Texte source →
========================================================================
Rothschild ? Un nom universellement connu et emblématique : celui d’une famille de banquiers native de Francfort. C’est aussi un nom propre passé dans le langage courant. Ne dit-on pas « je n’ai pas la bourse à Rothschild » ou « le goût Rothschild » ? Son nom, cette famille mythique le tenait de la maison dite « à l’écu rouge » (zum roten Schild) que leur ancêtre possédait à Francfort. L’exposition de la Bibliothèque nationale, à travers des documents provenant des archives Rothschild conservées à Londres, des photographies, des œuvres d’art et manuscrits rend hommage au fondateur de la branche française de cette famille : James de Rothschild, initialement prénommé Jacob, (1792-1868) et à ses descendants.
========================================================================
Consigne →
Répondez aux questions suivantes sur le texte consacré aux Rothschild, ci-dessus :
1. De quelle ville la famille de banquiers est-elle native ?
2. De quoi la famille tenait-elle son nom ?
3. Quel était le prénom initial de James de Rothschild ?

Données brutes →
========================================================================
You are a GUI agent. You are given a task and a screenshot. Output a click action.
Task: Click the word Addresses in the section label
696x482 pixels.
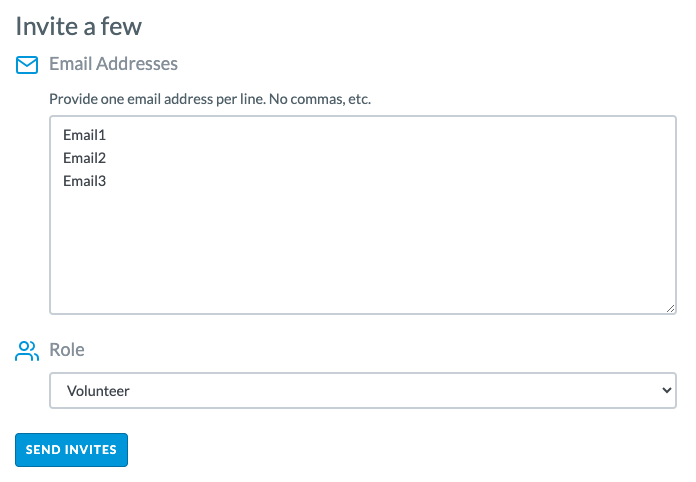pos(137,64)
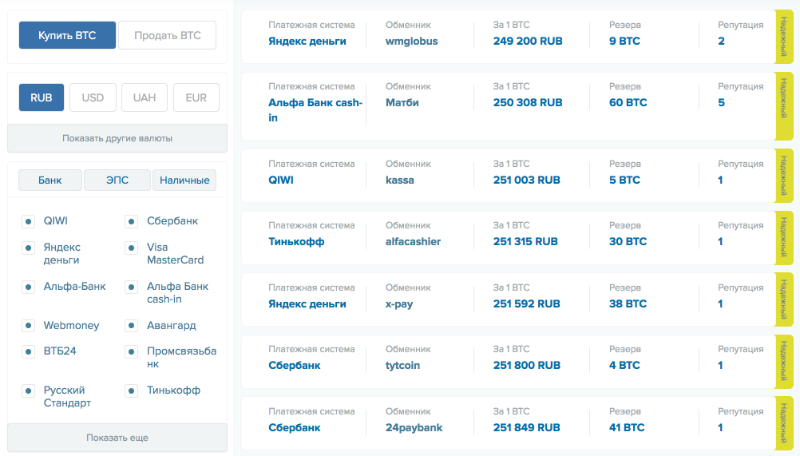Viewport: 800px width, 456px height.
Task: Check the Webmoney filter option
Action: click(x=27, y=325)
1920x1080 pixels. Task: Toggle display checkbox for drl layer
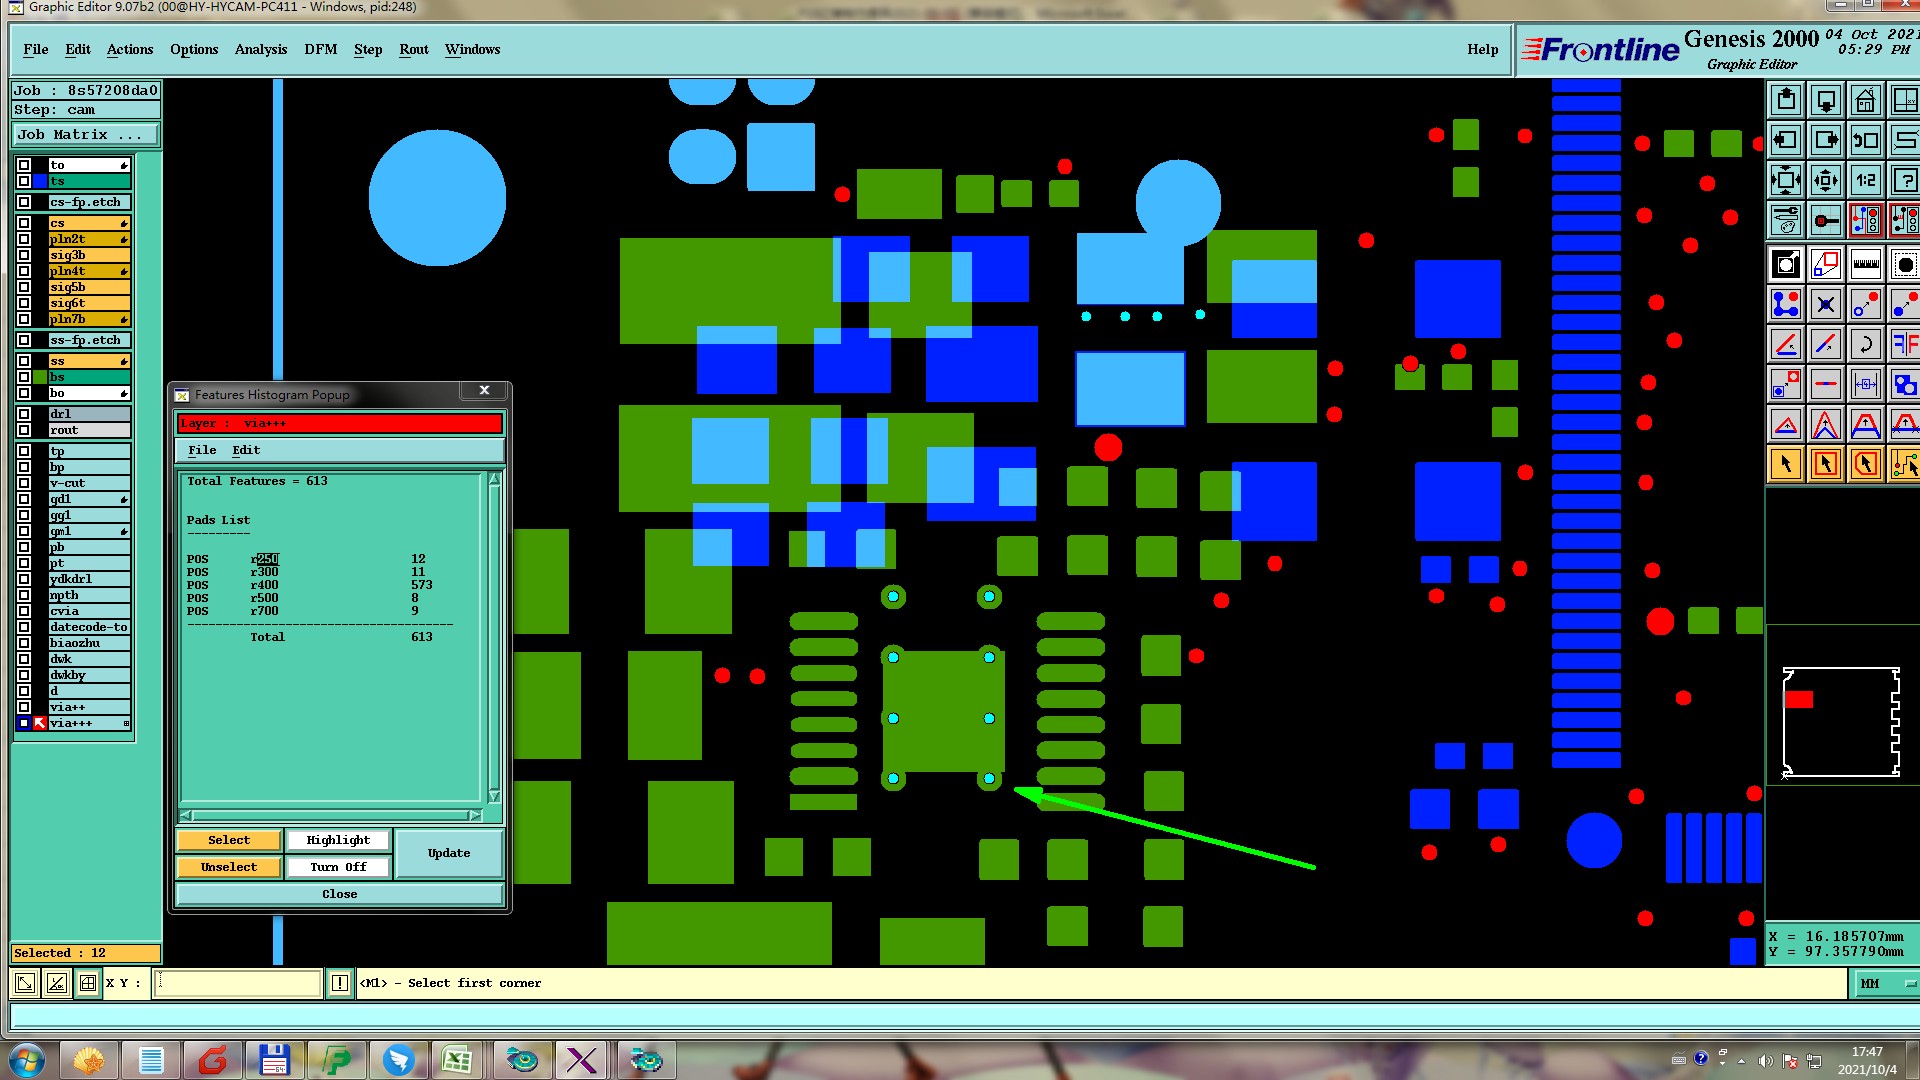click(24, 414)
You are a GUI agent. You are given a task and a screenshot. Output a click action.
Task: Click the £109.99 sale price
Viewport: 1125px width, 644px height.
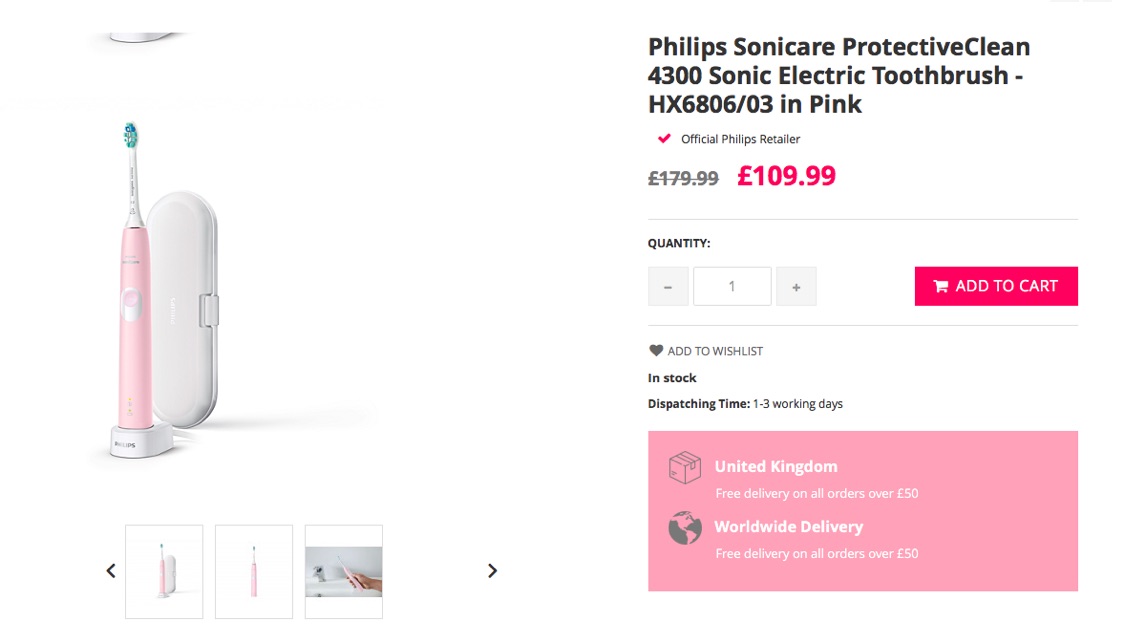[x=786, y=176]
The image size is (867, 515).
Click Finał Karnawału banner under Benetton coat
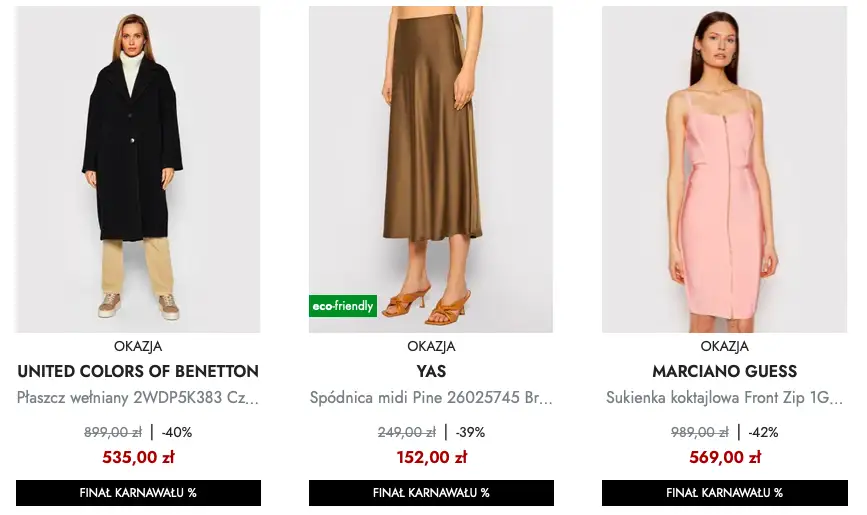pyautogui.click(x=138, y=493)
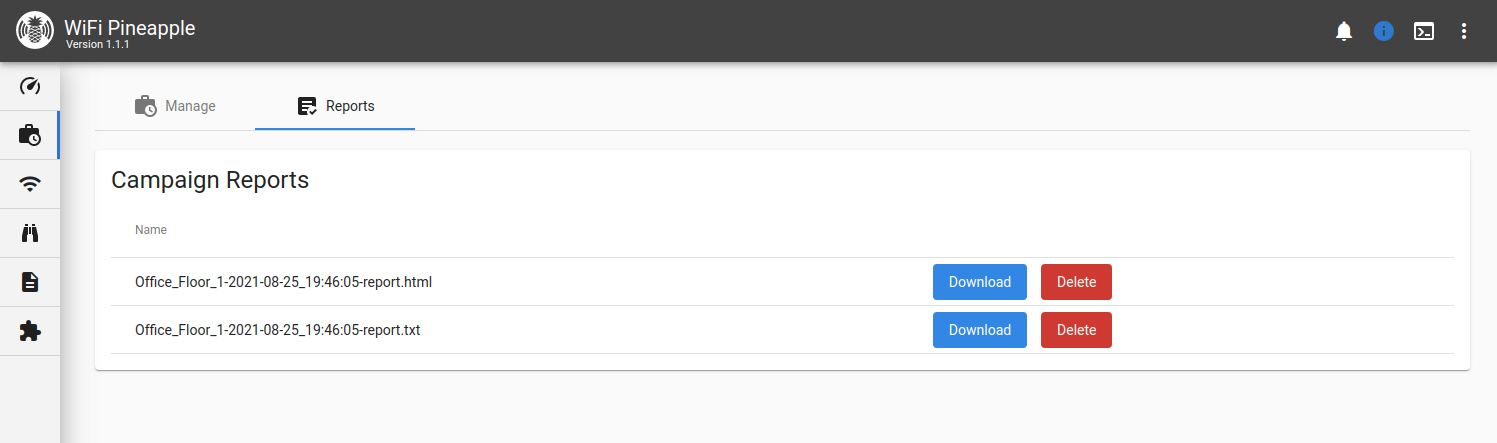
========================================================================
Réponse rédigée →
1. La famille est native de Francfort.
2. Elle tenait son nom de la maison dite « à l’écu rouge » (zum roten Schild), que son ancêtre possédait à Francfort.
3. Il était initialement prénommé Jacob.